Adolfo Gregorio

Personal information
- Full name: Adolfo Sousa Gregorio
- Date of birth: October 1, 1982 (age 43)
- Place of birth: Turlock, California, U.S.
- Height: 1.75 m (5 ft 9 in)
- Position: Midfielder

Youth career
- Turlock Tornados
- 1999: IMG Soccer Academy

College career
- Years: Team / Apps / (Gls)
- 2000–2003: UCLA Bruins

Senior career*
- Years: Team / Apps / (Gls)
- 2003: Orange County Blue Star / 11 / (1)
- 2004–2005: Darlington / 24 / (2)
- 2005: Real Salt Lake / 6 / (0)

International career
- 1998–1999: United States U17 / 20 / (0)
- 2000: United States U18 / 3 / (0)
- 2003: United States U23 / 2 / (0)

= Adolfo Gregorio =

American soccer player

Adolfo Sousa Gregorio (born October 1, 1982) is an American former soccer midfielder who formerly played for Real Salt Lake of Major League Soccer.

Gregorio was part of the original 1999 class at the Bradenton Academy, whereas part of the Under-17 United States national team. He played for his country at the 1999 Under-17 World Cup in New Zealand and also represented the U.S. on the Under-20 level.
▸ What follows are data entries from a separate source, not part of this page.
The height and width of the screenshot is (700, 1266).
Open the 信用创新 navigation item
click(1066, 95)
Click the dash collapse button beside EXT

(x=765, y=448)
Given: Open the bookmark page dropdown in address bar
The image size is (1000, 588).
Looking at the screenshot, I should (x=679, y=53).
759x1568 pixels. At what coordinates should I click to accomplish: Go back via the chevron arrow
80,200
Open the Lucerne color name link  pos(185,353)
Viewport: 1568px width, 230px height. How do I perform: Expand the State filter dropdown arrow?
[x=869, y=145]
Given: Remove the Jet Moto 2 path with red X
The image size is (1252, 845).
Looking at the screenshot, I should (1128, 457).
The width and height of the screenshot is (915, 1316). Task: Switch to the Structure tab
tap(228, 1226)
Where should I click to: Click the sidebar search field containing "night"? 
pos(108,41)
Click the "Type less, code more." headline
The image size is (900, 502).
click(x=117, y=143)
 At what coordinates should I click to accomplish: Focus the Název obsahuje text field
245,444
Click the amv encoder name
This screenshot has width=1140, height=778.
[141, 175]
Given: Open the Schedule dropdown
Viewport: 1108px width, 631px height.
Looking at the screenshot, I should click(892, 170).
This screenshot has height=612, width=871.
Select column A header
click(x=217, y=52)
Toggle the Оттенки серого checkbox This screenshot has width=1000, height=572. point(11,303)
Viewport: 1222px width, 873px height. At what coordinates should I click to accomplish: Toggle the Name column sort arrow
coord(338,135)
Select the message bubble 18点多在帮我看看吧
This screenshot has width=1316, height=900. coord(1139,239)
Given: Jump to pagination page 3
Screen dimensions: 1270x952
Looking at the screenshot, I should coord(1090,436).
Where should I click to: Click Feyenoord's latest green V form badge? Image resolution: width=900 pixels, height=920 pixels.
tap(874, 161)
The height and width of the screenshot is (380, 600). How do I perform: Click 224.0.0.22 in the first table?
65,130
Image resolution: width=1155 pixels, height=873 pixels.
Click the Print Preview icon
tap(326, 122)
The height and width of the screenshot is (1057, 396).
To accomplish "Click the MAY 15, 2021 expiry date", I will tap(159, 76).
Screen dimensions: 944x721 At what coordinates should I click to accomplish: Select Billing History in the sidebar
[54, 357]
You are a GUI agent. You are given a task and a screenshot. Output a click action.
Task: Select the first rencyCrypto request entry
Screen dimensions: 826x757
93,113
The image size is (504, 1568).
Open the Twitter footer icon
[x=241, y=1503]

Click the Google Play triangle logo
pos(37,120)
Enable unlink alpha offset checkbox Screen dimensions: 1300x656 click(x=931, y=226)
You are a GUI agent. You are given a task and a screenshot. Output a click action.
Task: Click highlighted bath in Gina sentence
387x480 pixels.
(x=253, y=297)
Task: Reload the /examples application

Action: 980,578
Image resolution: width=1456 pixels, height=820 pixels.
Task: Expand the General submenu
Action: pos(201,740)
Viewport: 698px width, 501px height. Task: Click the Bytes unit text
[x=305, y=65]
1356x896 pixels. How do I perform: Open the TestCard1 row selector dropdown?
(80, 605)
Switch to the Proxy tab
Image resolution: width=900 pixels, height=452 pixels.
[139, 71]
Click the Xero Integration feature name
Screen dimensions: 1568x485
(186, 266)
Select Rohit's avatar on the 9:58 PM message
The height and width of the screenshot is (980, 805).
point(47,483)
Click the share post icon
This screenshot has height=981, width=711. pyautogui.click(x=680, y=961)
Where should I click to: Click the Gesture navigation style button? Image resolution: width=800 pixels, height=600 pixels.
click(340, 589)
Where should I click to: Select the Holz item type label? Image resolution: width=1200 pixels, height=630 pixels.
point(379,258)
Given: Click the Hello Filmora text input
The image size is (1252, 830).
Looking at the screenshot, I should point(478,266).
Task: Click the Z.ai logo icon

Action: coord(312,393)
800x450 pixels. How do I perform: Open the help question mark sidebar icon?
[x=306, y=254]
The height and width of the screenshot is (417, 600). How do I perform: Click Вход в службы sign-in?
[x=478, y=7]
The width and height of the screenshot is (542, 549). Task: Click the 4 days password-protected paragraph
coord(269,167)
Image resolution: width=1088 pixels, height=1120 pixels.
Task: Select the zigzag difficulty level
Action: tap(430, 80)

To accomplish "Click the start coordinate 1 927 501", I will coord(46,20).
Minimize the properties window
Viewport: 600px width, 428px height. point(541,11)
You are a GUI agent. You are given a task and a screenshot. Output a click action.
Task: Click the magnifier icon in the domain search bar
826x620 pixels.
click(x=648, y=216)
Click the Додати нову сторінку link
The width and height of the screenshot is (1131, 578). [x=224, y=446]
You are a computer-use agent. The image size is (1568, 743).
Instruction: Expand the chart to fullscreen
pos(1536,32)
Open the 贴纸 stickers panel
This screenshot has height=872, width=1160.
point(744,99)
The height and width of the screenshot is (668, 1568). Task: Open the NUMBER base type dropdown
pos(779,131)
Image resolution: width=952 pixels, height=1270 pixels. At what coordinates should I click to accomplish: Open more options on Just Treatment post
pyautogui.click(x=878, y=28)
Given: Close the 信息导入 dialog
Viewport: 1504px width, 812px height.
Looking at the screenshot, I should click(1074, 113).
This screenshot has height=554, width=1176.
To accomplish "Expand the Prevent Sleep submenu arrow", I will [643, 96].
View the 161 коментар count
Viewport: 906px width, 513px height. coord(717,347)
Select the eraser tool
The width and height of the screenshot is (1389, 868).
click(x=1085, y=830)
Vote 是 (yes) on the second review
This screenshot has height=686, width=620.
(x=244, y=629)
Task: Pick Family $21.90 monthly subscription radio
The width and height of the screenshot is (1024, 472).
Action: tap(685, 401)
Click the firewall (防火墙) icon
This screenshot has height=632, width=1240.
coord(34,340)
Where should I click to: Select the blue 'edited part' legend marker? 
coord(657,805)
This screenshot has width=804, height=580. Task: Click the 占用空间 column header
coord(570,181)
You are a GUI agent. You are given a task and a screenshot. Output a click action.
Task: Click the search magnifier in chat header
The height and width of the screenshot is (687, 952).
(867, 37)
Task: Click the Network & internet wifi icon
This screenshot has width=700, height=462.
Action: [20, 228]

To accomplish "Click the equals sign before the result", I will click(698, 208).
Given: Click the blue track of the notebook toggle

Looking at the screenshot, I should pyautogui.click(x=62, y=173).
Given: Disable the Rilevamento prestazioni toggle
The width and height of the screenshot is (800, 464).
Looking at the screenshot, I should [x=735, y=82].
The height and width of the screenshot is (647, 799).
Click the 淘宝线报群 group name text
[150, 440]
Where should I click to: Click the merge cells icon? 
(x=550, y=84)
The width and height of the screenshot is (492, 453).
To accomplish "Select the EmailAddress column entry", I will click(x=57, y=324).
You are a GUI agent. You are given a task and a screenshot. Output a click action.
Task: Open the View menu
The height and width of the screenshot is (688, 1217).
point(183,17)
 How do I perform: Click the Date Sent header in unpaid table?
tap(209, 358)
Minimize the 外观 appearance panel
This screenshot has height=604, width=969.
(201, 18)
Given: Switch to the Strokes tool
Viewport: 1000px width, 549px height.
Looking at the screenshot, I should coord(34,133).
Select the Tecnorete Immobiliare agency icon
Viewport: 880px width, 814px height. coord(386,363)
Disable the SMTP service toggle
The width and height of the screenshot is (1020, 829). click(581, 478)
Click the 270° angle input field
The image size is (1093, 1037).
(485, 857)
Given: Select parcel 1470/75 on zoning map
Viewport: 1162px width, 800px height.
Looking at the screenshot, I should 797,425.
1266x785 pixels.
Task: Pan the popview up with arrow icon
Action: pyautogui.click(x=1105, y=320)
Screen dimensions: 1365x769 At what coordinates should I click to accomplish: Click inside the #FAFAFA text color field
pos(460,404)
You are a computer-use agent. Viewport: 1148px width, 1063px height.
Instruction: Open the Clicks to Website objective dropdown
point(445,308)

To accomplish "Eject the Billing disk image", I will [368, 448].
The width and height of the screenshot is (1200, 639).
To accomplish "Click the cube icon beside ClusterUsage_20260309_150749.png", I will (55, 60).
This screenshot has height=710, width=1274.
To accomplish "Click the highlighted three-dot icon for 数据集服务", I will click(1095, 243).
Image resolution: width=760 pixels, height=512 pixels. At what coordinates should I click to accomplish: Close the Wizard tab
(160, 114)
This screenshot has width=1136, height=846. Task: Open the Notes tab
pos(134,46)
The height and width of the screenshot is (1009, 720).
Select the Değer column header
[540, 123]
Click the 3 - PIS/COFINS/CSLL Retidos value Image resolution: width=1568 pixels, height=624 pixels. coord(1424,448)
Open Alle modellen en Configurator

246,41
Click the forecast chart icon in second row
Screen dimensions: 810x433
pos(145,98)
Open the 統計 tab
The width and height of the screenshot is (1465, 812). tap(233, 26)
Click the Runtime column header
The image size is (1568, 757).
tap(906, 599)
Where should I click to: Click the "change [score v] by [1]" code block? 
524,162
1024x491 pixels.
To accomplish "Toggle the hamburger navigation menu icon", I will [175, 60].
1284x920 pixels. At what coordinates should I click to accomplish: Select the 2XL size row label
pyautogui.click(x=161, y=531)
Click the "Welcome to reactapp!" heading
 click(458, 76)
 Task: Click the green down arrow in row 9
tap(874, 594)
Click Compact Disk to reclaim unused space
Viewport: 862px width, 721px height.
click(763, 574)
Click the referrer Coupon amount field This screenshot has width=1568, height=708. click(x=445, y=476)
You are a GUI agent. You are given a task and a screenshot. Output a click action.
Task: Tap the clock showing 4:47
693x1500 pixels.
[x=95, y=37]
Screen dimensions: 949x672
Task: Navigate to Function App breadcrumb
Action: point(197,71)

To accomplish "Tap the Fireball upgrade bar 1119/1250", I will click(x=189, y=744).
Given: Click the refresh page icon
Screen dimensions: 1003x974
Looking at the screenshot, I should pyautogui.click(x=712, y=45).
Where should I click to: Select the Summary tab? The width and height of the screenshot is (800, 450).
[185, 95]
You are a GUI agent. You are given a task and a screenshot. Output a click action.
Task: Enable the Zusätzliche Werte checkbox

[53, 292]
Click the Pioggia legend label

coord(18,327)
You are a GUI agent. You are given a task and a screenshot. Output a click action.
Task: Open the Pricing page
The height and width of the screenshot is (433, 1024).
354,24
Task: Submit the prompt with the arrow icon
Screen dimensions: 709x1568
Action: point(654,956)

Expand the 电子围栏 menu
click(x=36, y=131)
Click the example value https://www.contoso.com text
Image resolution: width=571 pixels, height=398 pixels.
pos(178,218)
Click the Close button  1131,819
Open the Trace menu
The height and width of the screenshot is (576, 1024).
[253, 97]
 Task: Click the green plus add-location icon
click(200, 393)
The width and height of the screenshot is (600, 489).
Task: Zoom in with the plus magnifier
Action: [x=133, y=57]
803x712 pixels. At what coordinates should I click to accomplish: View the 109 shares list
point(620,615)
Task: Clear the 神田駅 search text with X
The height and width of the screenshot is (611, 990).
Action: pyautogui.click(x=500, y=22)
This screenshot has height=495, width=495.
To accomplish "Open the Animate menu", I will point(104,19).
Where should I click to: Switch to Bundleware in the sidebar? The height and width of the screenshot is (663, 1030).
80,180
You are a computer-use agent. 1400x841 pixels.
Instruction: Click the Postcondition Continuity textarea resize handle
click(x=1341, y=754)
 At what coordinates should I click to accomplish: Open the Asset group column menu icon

After playing college soccer at UCLA, where he helped the Bruins to the College Cup in 2002, Gregorio then briefly played alongside Jürgen Klinsmann for Orange County Blue Star in the USL Premier Development League.

Gregorio was chosen by Colorado Rapids with the 15th pick of the 2004 MLS SuperDraft. However, he elected to try his luck in Europe, signing with English club Darlington. After one year in England, Gregorio returned to the US after his rights were acquired by Real Salt Lake, then led by his former Under-17 coach, John Ellinger. RSL traded a permanent international roster slot and a first-round pick in the 2007 MLS Supplemental Draft to Colorado for the right to sign Gregorio.

Gregorio was released by Real Salt Lake during the 2006 preseason.